Despite the popularity of this assumption, there are four fundamental problems with framing developmental experiences in this way.
- First and foremost, there is actually no empirical evidence supporting this assumption, yet scholars and practitioners frequently quote it as if it is fact.
- Second, as McCall (2010) appropriately points out, this assumption is misleading because it suggests informal, on-the-job experiences, learning from other people, and formal programs are independent. Yet, these different forms of experience can occur in parallel, and it is possible (and likely optimal) that learning in one form of experience can complement and build on learning in another form of experience.

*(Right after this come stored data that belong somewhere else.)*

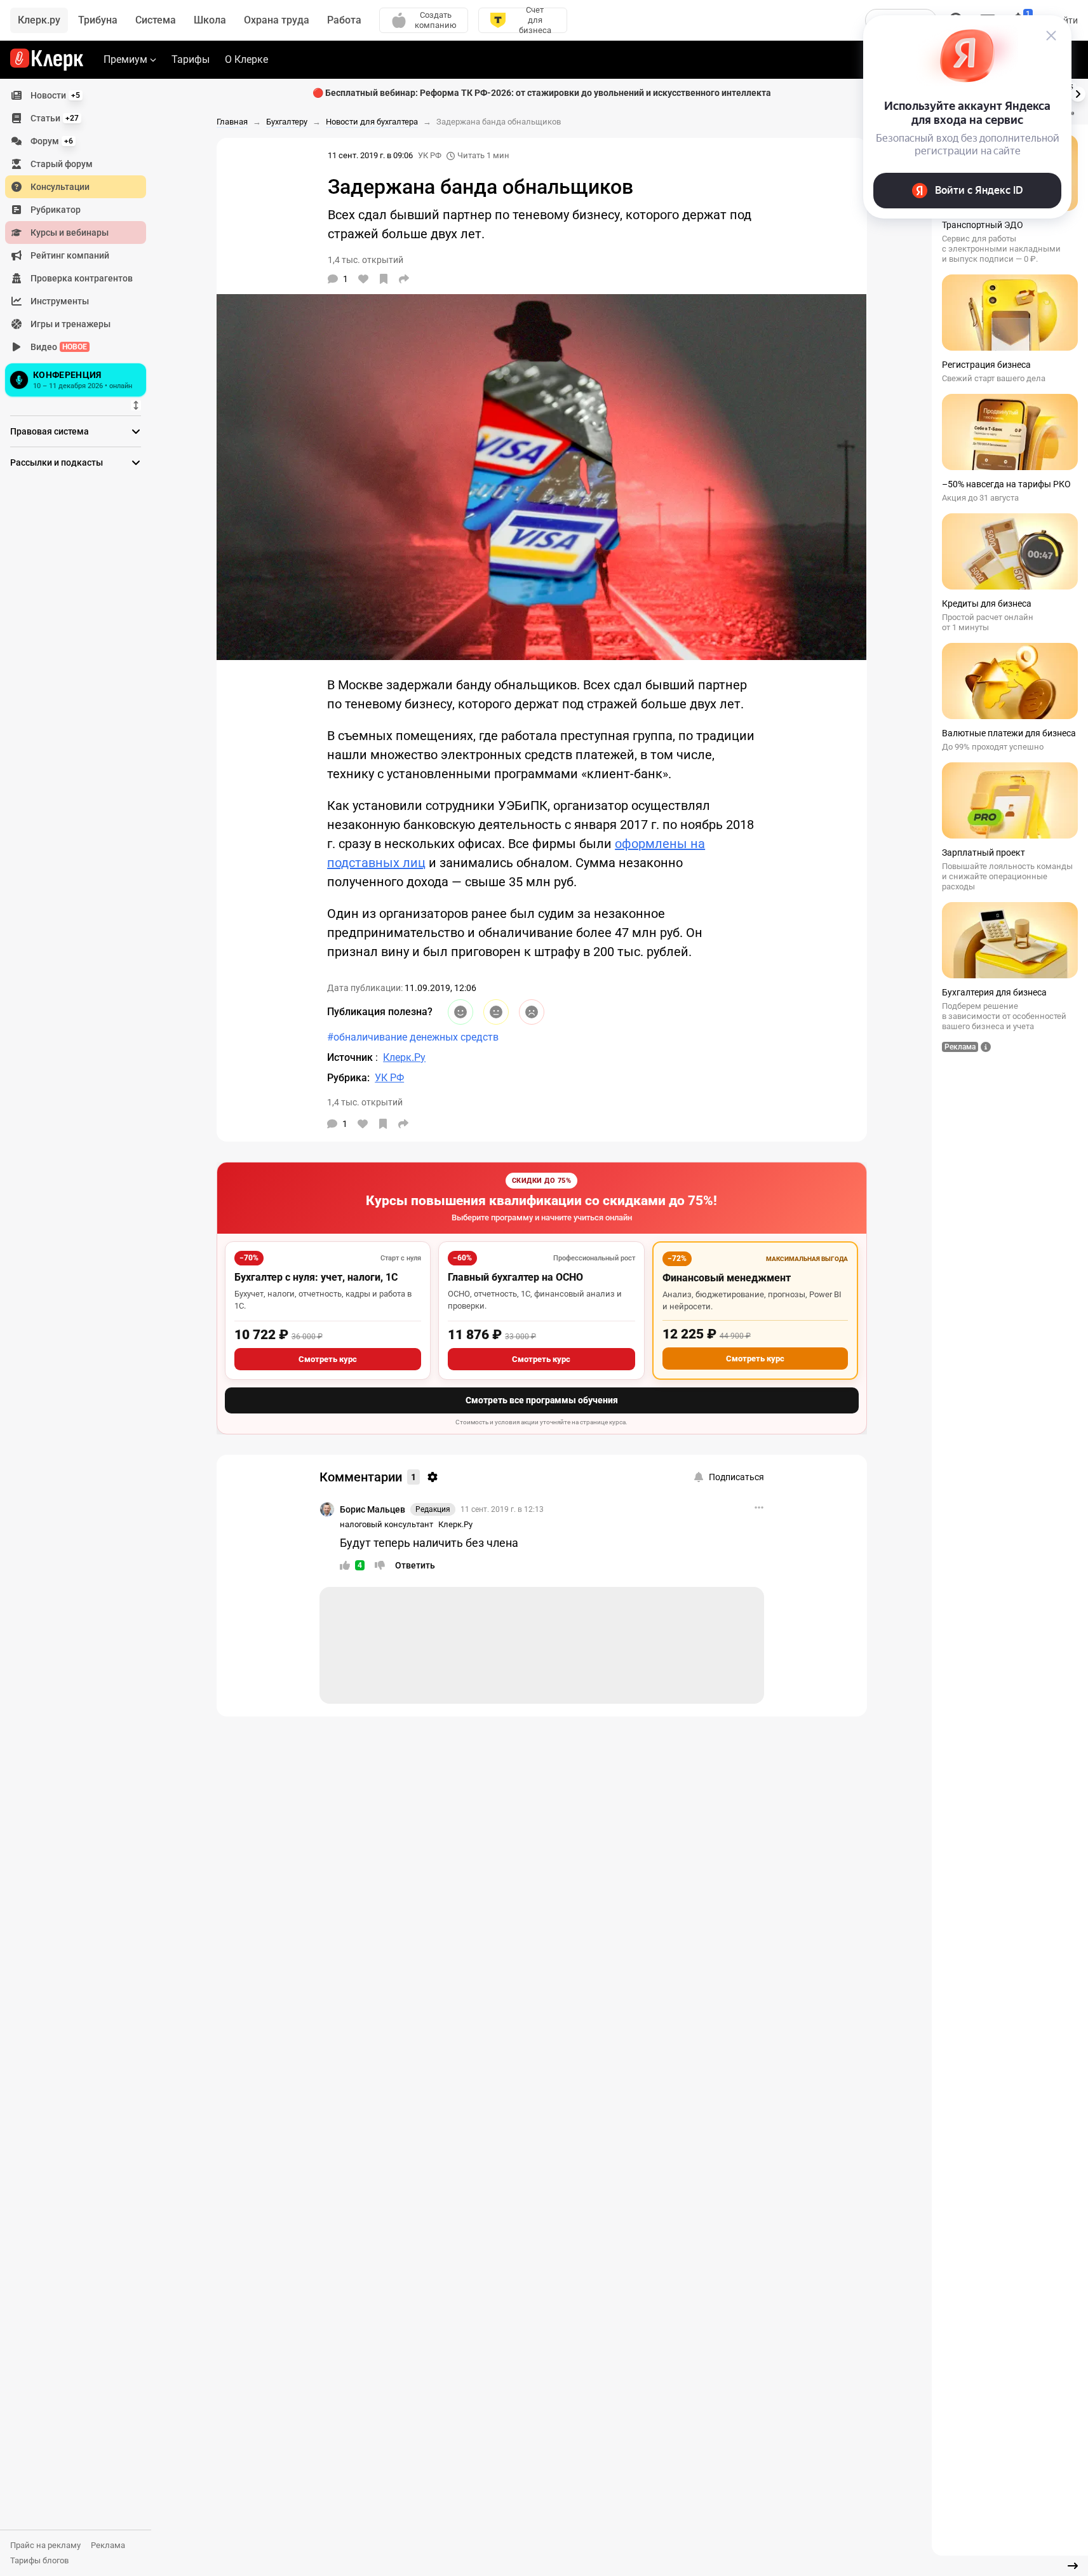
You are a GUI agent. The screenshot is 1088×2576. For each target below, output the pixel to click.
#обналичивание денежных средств (413, 1037)
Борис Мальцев (372, 1509)
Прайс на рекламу (45, 2545)
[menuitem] (75, 95)
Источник (351, 1057)
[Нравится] (363, 279)
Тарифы (190, 59)
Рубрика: (348, 1078)
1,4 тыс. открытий (365, 1102)
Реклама (108, 2545)
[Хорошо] (460, 1012)
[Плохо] (531, 1012)
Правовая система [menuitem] (49, 431)
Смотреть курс (328, 1359)
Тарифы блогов (39, 2560)
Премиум (125, 59)
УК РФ (429, 155)
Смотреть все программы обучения (542, 1400)
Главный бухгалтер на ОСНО (515, 1277)
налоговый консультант (386, 1524)
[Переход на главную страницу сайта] (46, 59)
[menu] (80, 242)
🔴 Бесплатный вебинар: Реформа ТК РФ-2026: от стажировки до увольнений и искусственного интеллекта (541, 93)
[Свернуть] (1073, 2566)
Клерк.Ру (455, 1524)
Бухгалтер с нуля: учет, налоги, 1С (316, 1277)
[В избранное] (384, 279)
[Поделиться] (404, 279)
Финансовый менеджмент (726, 1278)
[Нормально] (496, 1012)
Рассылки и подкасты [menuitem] (56, 462)
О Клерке (246, 59)
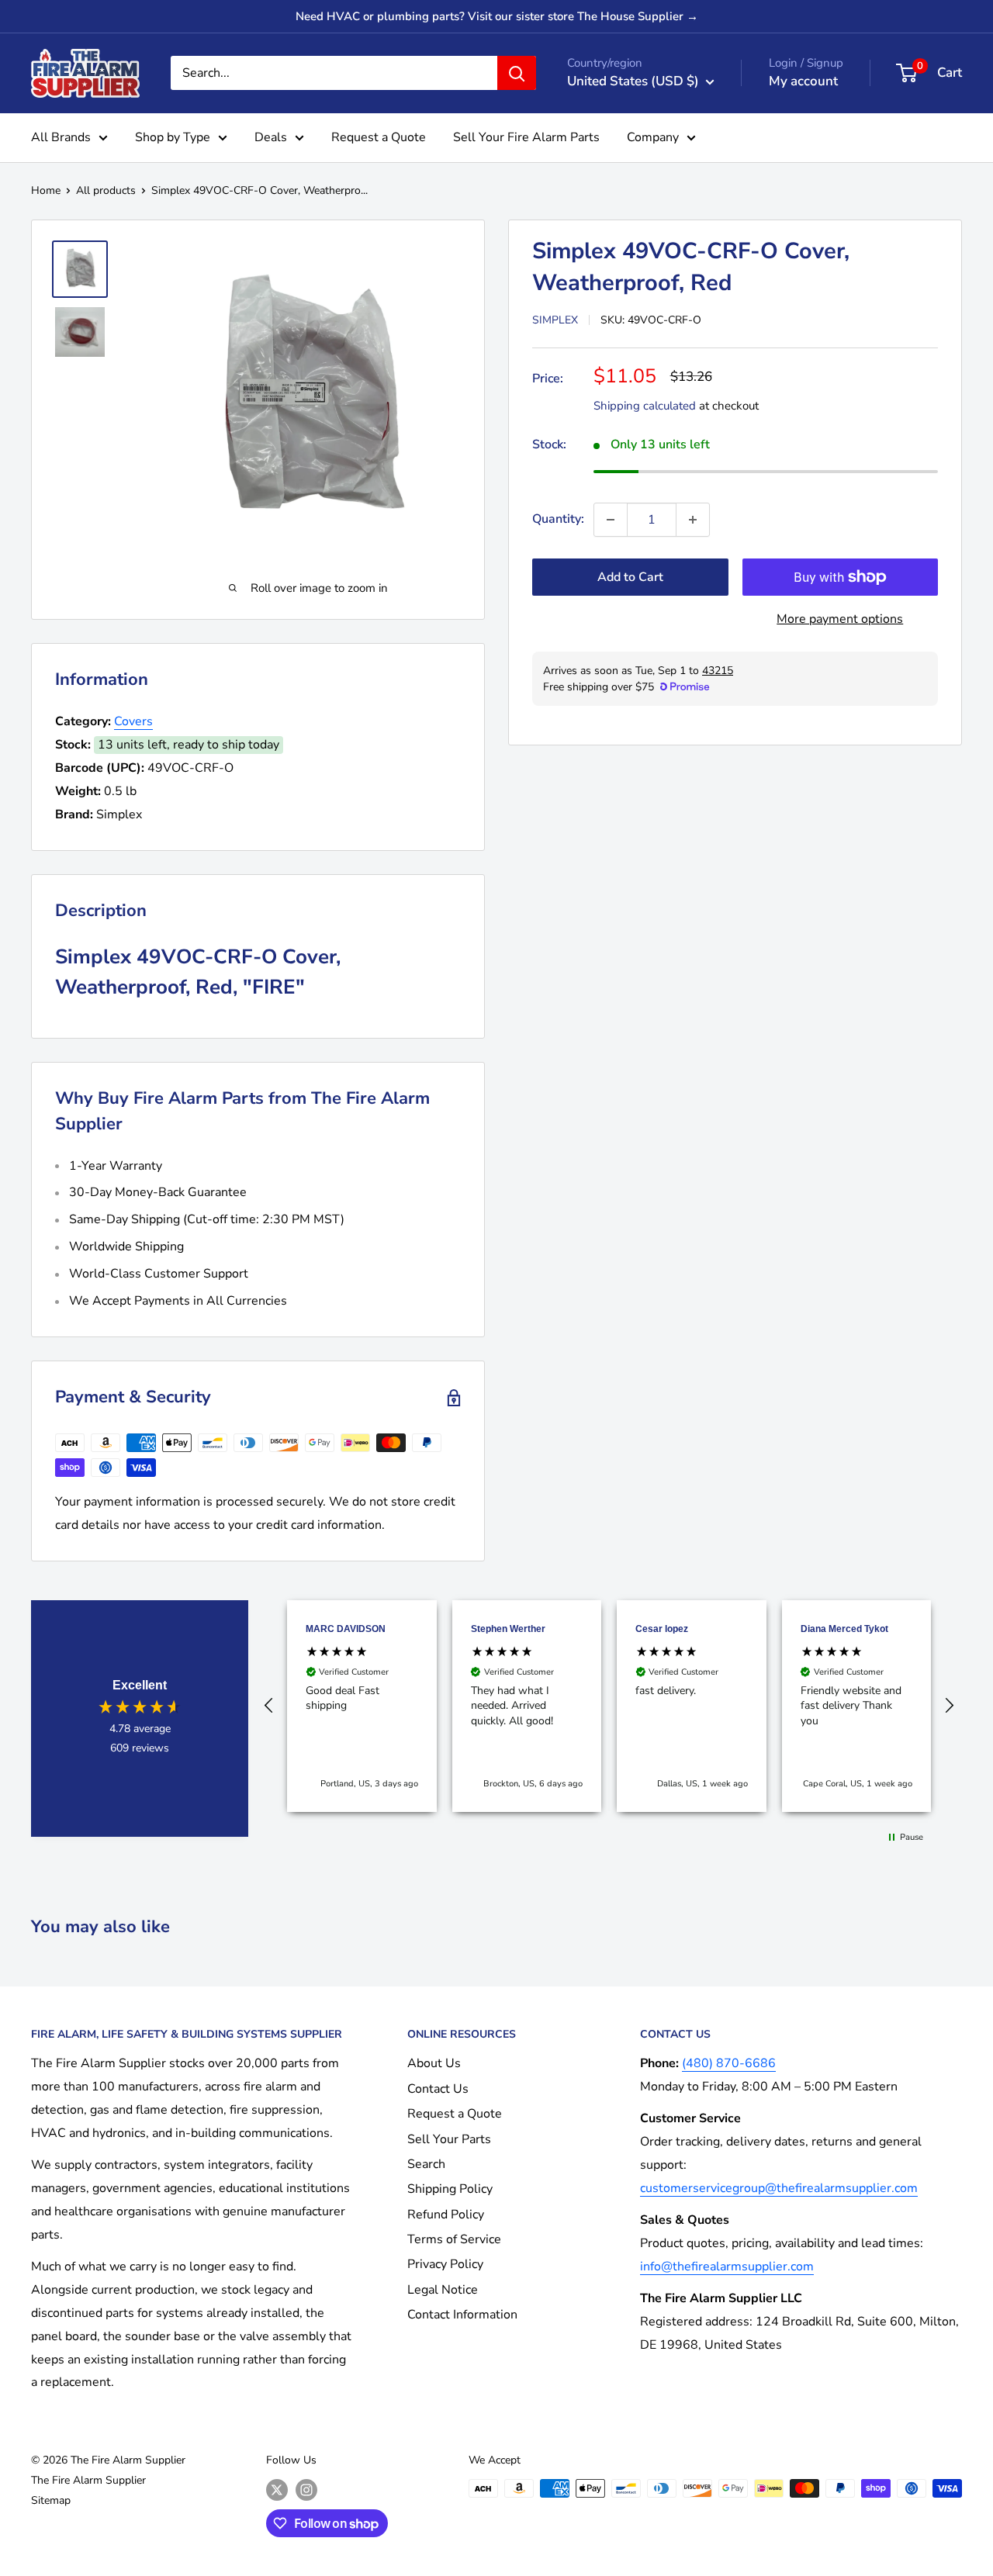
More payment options (840, 619)
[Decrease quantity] (610, 519)
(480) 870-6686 (729, 2063)
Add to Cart (630, 577)
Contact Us (438, 2088)
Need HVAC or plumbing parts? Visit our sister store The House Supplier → (497, 16)
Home (46, 190)
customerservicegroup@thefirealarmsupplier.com (779, 2188)
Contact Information (462, 2314)
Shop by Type (172, 137)
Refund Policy (445, 2214)
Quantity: (558, 518)
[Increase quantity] (692, 519)
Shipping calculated (644, 405)
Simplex (555, 320)
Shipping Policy (450, 2188)
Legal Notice (442, 2289)
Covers (133, 721)
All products (106, 190)
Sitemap (51, 2500)
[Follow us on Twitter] (277, 2490)
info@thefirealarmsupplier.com (727, 2266)
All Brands (61, 137)
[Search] (516, 73)
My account (803, 81)
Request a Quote (378, 137)
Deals (270, 137)
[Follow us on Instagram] (306, 2490)
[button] (269, 1705)
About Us (434, 2063)
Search (426, 2164)
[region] (609, 1706)
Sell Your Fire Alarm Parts (526, 137)
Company (653, 137)
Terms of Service (454, 2239)
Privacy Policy (445, 2264)
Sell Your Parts (449, 2139)
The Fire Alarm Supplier (88, 2480)
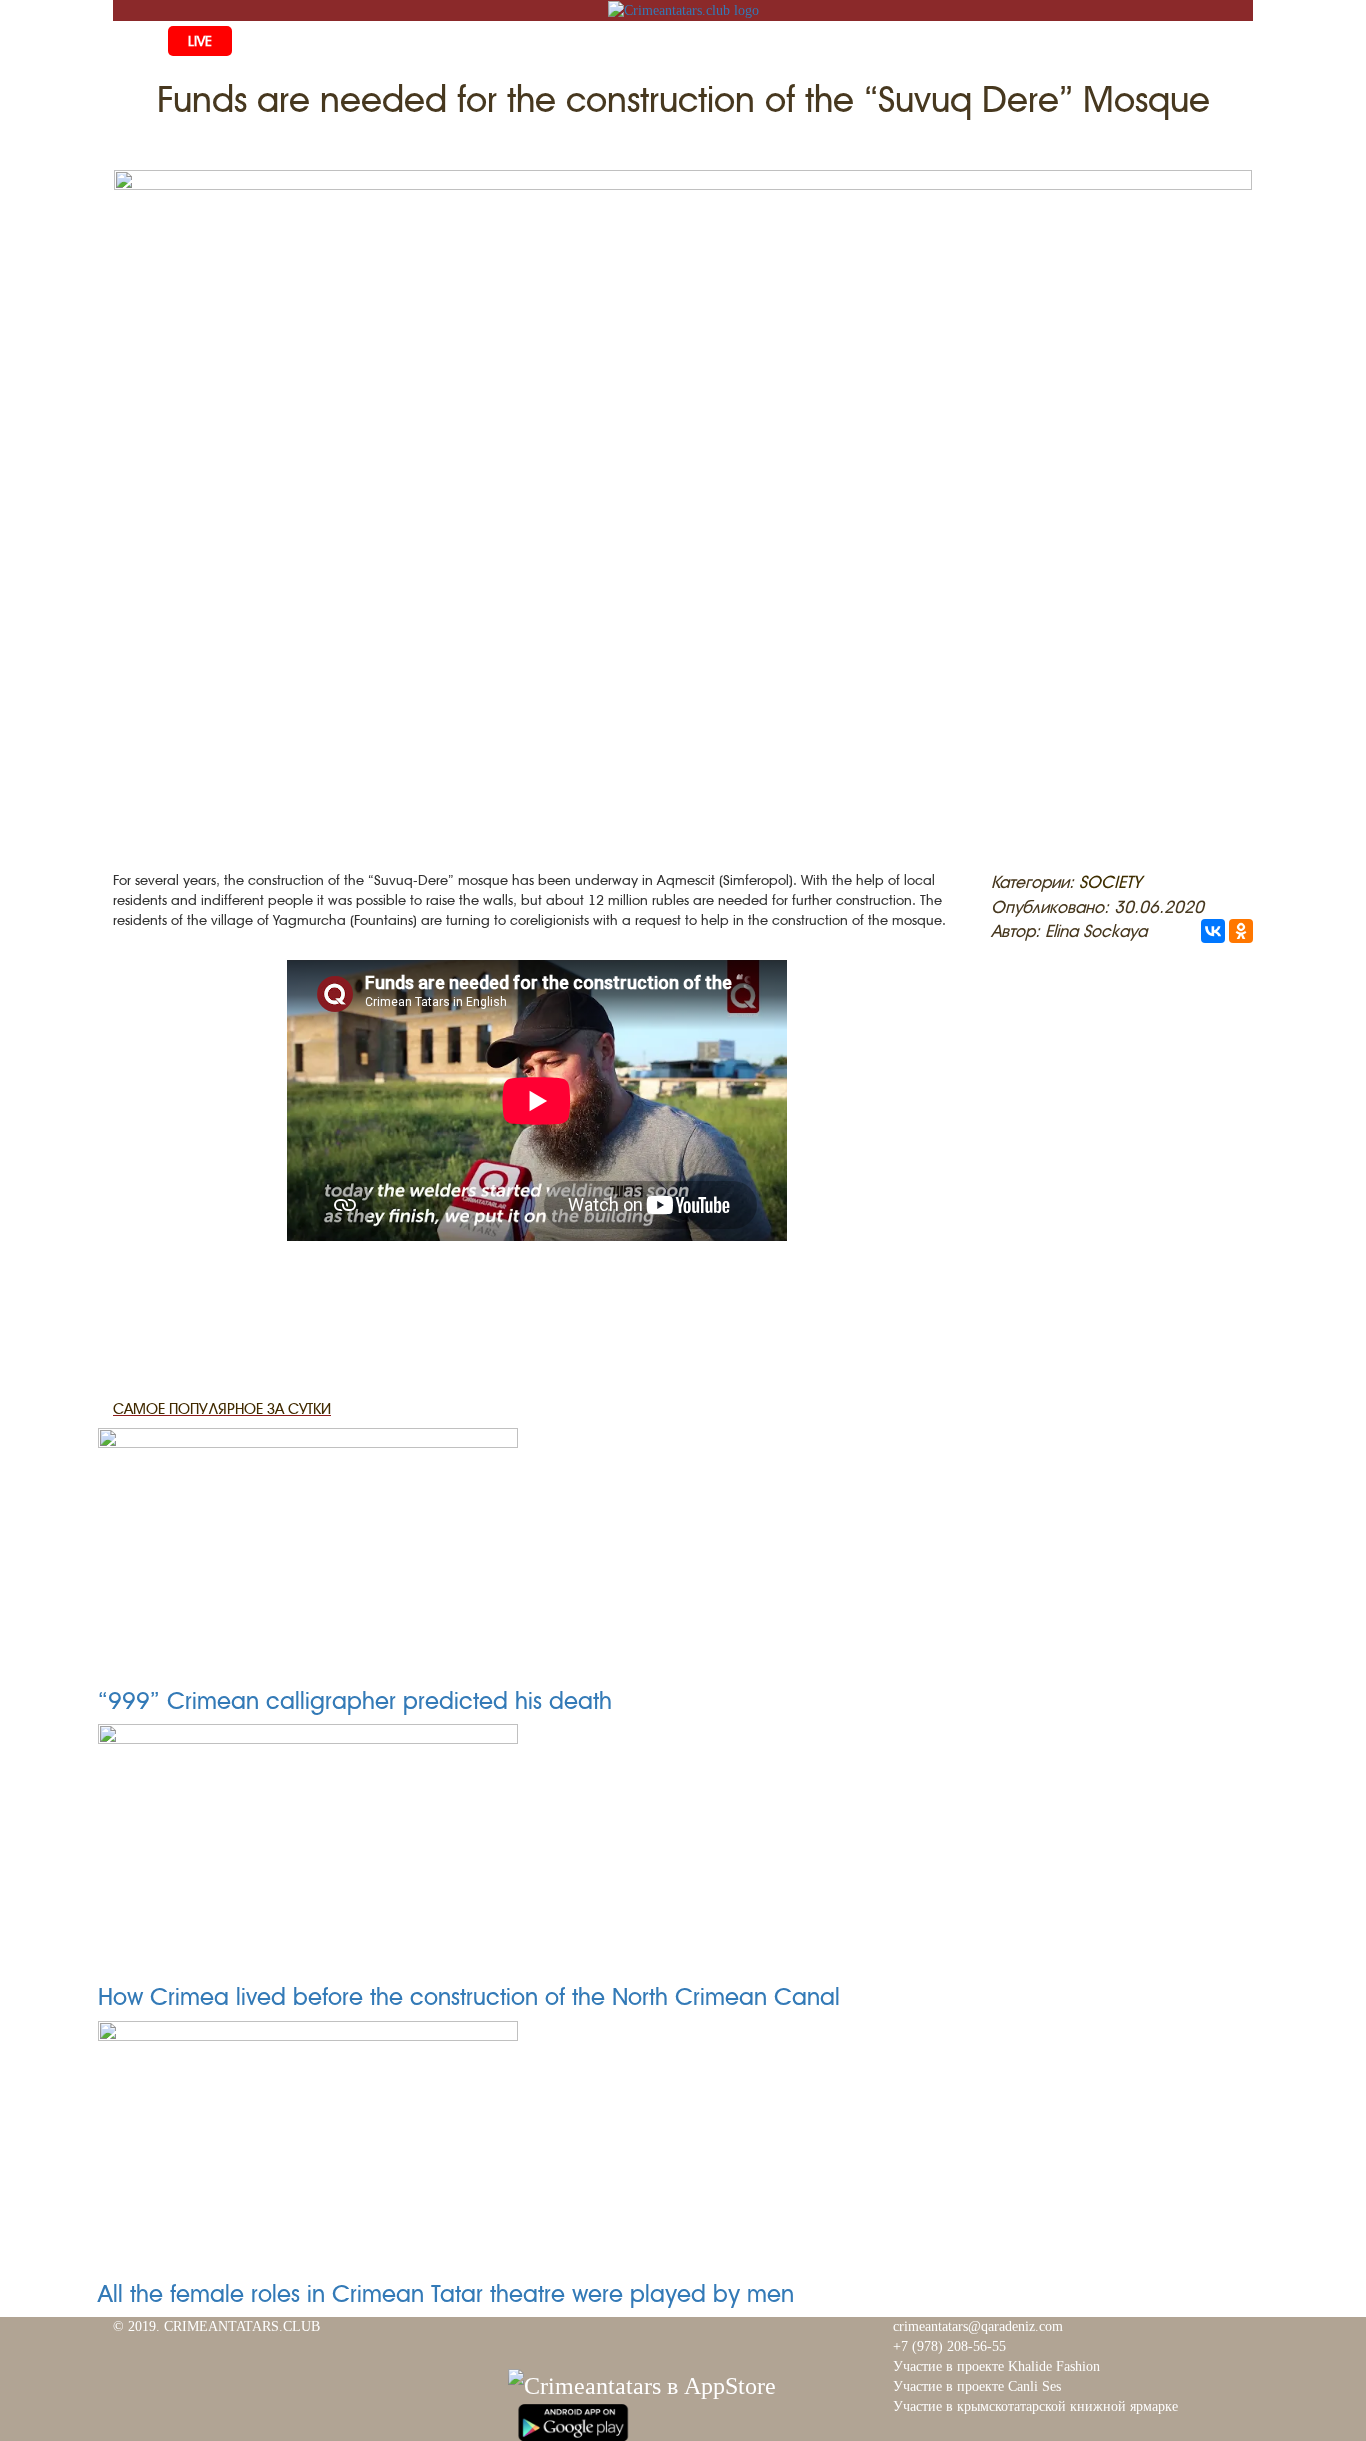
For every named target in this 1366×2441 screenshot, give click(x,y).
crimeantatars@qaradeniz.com (978, 2326)
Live (200, 41)
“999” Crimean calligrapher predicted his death (355, 1701)
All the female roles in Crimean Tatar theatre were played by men (446, 2294)
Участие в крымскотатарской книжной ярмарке (1035, 2406)
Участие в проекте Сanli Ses (977, 2386)
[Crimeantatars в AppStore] (642, 2383)
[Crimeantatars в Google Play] (573, 2420)
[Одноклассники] (1241, 931)
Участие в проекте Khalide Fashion (996, 2366)
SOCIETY (1110, 882)
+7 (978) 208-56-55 (949, 2346)
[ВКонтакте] (1213, 931)
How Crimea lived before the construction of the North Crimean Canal (469, 1997)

- Third, it is inconsistent with the fact that a large portion of organizational investments are directed at formal leadership development programs (O’Leonard, 2010). It is certainly possible that organizations are misguided in their focus on and deployment of these programs (Conger & Toegel, 2003), but we are not ready to condemn formal programs given the lack of empirical evidence.
- Finally, it is possible that the “70:20:10″ assumption leads organizations to prioritize informal, on-the-job experience over all other forms of developmental experiences, which some scholars argue allows leadership development to become a “haphazard process” (Conger, 1993: 46) without sufficient notice to intentionality, accountability and formal evaluation (Day, 2000).”
Why do I like it? Because today I often hear and read that we have a leadership crisis, but if we’re developing our leaders based upon assumptions like the 70:20:10 rule this can hardly be called a surprise. Stated differently, we are in dire need to make our leadership programs best practices instead of best guesses. The later starts with consulting scientists in order to know what works and what is still unknown, and by measuring the effects of leadership programs in quantitative, qualitative and longitudinal ways.
Yes, doing this is a hassle. Yes, it takes time and costs money (at first sight). And yes, it is complicated and sometimes politically dangerous. But then, and only then can a sound decision be made on how to refine leadership programs beyond the current practitioners expertise and judgment, the evidence from the context, and the perspective of the participants. As those sources no longer do the job.
In sum, leadership development should move beyond the 70:20:10 rule, and into evidence based leadership development. It seems that individuals, organizations, and societies need it today more than ever.
DeRue, D.S., & Myers, C.G. (forthcoming). Leadership development: A review and agenda for future research. In D.V. Day (Ed.) Oxford Handbook of Leadership and Organizations. Oxford: Oxford University Press.